Models & Research

Prime Intellect Releases prime-rl 0.6.0 to Train Trillion-Parameter MoE Models on Agentic RL Workloads

· June 23, 2026
Prime Intellect Releases prime-rl 0.6.0 to Train Trillion-Parameter MoE Models on Agentic RL Workloads

What changed

Prime Intellect released prime-rl 0.6.0, an open framework aimed at training trillion-parameter Mixture-of-Experts (MoE) models on agentic reinforcement learning (RL) workloads. The update highlights the ability to train GLM-5 models on software engineering (SWE) tasks using extremely long sequences—up to 131,000 tokens. Performance metrics show sub-5-minute step times with 256 parallel rollouts running on 28 NVIDIA H200 nodes. Several training and inference optimizations enable this scale, including FP8 precision for inference, Wide Expert Parallelism, splitting prefill and decode steps, router replay techniques, and a 3-D parallelism approach combining Fully Sharded Data Parallel (FSDP), Expert Parallelism (EP), and Column Parallelism (CP).

Why builders should care

The update tackles the scaling challenges inherent in MoE models with trillions of parameters, especially on agentic RL tasks that demand both large memory and fast throughput. Long sequence training at lengths over 100k tokens means models can handle far more complex contexts and interactions in reinforcement learning environments. Achieving sub-5-minute step times with thousands of rollouts lets researchers push RL workloads without the typical trade-off in speed or parallelism.
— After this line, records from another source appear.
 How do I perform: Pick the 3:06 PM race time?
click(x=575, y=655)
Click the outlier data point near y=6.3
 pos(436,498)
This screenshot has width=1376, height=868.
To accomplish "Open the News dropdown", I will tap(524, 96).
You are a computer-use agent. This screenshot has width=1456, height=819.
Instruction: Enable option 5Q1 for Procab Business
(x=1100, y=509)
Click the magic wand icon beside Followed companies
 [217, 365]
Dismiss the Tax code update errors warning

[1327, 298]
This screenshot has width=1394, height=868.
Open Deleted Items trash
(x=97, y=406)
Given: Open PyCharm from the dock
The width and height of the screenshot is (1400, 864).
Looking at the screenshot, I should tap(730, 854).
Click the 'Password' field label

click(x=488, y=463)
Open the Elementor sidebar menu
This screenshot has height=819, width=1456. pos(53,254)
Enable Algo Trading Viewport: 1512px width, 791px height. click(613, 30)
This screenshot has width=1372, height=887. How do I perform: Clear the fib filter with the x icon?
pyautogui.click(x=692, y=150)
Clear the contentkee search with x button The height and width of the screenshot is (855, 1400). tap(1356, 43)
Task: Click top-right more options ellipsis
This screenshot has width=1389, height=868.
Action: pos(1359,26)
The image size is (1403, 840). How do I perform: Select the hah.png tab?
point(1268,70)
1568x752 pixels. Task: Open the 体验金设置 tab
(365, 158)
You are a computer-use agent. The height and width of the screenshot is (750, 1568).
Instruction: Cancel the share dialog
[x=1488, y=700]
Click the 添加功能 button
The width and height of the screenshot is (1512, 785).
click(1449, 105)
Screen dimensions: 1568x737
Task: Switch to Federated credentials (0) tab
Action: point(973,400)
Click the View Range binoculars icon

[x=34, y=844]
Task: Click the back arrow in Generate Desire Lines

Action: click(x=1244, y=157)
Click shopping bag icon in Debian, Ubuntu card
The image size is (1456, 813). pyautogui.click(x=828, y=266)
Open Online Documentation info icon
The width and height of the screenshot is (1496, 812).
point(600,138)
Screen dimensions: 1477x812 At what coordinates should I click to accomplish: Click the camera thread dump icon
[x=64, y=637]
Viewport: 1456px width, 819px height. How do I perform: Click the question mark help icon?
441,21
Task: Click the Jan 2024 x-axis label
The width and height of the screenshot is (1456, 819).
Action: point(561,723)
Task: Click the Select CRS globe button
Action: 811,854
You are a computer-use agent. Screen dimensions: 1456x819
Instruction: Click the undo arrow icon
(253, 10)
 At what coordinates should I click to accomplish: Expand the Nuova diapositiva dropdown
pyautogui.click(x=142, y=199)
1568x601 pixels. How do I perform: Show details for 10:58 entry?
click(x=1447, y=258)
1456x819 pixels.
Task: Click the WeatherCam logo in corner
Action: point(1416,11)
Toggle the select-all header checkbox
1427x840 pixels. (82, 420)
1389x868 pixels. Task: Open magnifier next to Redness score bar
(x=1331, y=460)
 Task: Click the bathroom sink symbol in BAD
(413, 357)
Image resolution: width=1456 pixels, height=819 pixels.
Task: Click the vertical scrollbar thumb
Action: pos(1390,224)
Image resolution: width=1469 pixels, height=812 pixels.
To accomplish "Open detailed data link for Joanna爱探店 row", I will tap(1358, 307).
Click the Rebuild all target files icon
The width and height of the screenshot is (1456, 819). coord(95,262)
The parallelism strategies also balance model sharding and distributed hardware so training costs and memory bandwidth are optimized for modern multi-node GPU clusters. Builders aiming to train or fine-tune massive MoE models at similar scale can adopt these techniques to wring better efficiency from their infrastructure and handle longer context windows.

The practical takeaway

Prime Intellect’s framework reduces friction for deploying multi-trillion parameter MoE models in reinforcement learning scenarios that require sustained memory and compute resources. FP8 inference reduces precision overhead without losing model fidelity, speeding up evaluations. Separating the prefill (context loading) and decode phases allows pipeline optimization and higher hardware utilization. Router replay helps stabilize MoE training by replaying routing histories. 3-D parallelism across data, experts, and model parameters distributes workload efficiently over dozens of GPUs. These elements combined help startups, research labs, and enterprises extend RL model scale without exponentially increasing costs or hardware requirements.

What to watch next

Tracking real-world projects and labs that adopt prime-rl 0.6.0 will reveal if this framework catches on beyond experimental setups. Watch for broader integration with popular RL platforms or ML tooling stacks. Observe if competitors or cloud providers develop analogous techniques for trillion-parameter MoE training on agentic tasks. Improvements in router replay and expert parallelism algorithms will be key to pushing step speeds under minutes with even bigger models and longer sequences. Evaluating how these advances reshape cost-performance trade-offs across GPUs will be crucial for infrastructure planning in large-scale AI projects.